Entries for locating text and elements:

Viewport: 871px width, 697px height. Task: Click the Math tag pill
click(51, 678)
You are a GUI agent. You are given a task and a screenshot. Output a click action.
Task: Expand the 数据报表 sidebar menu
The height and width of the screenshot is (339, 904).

→ **Work instructions**
Put these lines into a numbered list, leaving out any blank lines, and include all of the data.

→ **Answer below**
1. Viewport: 871px width, 697px height. Task: Click the Math tag pill
2. click(51, 678)
3. You are a GUI agent. You are given a task and a screenshot. Output a click action.
4. Task: Expand the 数据报表 sidebar menu
5. The height and width of the screenshot is (339, 904).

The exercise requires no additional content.